▸ **REQUIRED WORK**
Keep only the lines that hold the string "computer", filtering out the rest of the entries below.

Stored data entries
★ ★ ★ ★

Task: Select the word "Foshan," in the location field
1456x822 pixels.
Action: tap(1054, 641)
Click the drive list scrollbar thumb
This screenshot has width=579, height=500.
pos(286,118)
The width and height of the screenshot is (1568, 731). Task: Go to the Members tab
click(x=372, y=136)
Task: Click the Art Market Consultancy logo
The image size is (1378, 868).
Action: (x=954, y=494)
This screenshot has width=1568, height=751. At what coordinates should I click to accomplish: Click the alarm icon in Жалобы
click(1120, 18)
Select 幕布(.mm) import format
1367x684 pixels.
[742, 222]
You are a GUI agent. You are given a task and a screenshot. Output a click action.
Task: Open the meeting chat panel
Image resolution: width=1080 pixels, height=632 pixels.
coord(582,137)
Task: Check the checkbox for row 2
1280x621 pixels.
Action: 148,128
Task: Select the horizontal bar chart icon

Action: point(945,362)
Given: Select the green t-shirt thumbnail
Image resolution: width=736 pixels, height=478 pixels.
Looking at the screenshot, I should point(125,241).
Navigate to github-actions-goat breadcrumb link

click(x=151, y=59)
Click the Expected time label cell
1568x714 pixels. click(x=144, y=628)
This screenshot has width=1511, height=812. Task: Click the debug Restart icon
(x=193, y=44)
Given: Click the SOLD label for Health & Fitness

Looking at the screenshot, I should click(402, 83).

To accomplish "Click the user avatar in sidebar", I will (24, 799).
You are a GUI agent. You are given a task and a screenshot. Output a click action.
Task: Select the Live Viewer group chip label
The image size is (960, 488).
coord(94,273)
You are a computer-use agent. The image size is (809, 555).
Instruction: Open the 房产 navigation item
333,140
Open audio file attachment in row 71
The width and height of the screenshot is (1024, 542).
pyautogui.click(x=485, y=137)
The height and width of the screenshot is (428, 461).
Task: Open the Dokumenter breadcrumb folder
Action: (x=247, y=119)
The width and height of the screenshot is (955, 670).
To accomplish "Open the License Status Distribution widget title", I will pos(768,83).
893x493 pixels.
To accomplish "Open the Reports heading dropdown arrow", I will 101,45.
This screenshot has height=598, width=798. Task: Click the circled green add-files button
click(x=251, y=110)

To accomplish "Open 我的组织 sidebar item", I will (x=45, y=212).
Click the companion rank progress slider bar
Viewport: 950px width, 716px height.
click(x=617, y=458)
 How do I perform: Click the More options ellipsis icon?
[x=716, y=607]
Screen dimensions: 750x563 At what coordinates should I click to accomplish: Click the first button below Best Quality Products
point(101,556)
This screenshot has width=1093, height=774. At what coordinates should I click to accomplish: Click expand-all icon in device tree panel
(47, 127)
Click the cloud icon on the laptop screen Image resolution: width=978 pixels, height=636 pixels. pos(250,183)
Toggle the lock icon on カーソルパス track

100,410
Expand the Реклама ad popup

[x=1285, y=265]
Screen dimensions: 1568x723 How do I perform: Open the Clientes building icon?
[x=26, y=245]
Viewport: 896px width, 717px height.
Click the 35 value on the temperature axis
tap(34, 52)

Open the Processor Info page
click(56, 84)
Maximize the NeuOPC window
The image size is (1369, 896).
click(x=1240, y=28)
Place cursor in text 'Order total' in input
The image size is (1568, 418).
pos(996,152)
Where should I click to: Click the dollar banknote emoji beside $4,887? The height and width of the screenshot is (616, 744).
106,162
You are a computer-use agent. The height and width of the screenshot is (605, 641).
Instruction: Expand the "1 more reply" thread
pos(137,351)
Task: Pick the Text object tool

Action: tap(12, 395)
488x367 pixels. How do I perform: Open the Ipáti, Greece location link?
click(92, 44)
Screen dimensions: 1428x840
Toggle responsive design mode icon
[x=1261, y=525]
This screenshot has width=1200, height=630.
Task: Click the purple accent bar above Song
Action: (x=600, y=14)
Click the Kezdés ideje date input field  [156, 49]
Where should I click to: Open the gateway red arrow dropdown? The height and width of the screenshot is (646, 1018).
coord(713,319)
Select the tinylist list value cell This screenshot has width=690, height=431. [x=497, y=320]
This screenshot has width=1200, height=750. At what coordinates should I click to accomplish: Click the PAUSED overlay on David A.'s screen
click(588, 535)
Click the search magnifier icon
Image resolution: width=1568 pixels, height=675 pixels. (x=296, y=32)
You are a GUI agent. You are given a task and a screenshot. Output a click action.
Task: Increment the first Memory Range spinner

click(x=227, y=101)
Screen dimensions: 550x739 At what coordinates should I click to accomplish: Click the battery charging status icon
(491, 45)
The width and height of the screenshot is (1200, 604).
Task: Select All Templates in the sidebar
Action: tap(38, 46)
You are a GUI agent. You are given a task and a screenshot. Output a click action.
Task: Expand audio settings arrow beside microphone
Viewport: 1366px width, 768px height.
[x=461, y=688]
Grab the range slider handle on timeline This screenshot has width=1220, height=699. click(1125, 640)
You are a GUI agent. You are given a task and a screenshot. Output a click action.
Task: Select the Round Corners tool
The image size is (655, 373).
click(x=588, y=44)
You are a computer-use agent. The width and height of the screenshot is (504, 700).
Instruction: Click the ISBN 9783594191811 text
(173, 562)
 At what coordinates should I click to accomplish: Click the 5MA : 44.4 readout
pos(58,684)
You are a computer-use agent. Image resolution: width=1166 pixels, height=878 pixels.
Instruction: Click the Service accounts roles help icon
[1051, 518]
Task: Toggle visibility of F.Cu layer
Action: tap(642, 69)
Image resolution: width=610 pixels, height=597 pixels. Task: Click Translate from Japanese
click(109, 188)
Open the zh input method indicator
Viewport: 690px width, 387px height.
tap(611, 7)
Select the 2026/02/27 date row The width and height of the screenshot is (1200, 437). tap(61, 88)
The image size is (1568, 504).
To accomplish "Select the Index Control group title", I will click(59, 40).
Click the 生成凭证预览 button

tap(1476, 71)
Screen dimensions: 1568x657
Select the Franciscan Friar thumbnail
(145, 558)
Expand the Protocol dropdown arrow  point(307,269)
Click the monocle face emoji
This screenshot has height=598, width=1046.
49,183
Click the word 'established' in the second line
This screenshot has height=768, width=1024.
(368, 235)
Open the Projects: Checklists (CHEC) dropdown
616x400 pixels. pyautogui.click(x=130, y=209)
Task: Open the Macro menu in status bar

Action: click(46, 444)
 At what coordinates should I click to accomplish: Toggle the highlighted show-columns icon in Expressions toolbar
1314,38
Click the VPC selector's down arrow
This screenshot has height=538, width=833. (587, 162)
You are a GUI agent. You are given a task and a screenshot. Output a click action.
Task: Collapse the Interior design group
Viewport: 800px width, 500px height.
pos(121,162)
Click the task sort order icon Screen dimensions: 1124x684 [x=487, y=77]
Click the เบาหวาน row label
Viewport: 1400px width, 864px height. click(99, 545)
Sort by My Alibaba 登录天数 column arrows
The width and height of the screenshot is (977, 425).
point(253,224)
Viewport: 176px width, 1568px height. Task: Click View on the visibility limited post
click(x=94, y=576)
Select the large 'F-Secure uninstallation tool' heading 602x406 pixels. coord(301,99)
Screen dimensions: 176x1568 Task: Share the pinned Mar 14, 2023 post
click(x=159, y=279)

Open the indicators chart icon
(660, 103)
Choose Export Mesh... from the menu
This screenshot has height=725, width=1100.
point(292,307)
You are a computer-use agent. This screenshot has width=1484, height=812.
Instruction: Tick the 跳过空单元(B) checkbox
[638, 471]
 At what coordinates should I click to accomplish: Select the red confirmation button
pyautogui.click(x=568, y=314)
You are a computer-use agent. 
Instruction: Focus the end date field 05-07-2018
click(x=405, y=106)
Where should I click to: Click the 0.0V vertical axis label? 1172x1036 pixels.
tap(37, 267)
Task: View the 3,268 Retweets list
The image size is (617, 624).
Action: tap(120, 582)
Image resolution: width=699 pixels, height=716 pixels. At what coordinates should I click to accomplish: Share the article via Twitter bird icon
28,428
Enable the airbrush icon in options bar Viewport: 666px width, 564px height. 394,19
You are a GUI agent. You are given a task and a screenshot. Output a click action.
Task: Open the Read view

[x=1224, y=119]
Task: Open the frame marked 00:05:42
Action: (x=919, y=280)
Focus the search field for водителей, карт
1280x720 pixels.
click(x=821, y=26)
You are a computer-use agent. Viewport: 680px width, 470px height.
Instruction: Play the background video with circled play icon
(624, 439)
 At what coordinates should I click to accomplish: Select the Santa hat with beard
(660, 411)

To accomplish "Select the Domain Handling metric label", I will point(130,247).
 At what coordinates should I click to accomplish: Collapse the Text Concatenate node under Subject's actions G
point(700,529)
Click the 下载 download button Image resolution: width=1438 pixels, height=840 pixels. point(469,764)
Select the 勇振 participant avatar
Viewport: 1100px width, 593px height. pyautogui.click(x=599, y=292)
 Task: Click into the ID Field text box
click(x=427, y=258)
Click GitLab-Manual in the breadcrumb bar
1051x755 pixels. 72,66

★ ★ ★ ★

▸ **RESPONSE AREA**
You are a computer-use agent. The image size is (809, 555).
You are a computer-use agent. The height and width of the screenshot is (605, 641).
You are a computer-use agent. The width and height of the screenshot is (504, 700).
You are a computer-use agent. Image resolution: width=1166 pixels, height=878 pixels.
You are a computer-use agent. This screenshot has width=1484, height=812.
You are a computer-use agent. 
You are a computer-use agent. Viewport: 680px width, 470px height.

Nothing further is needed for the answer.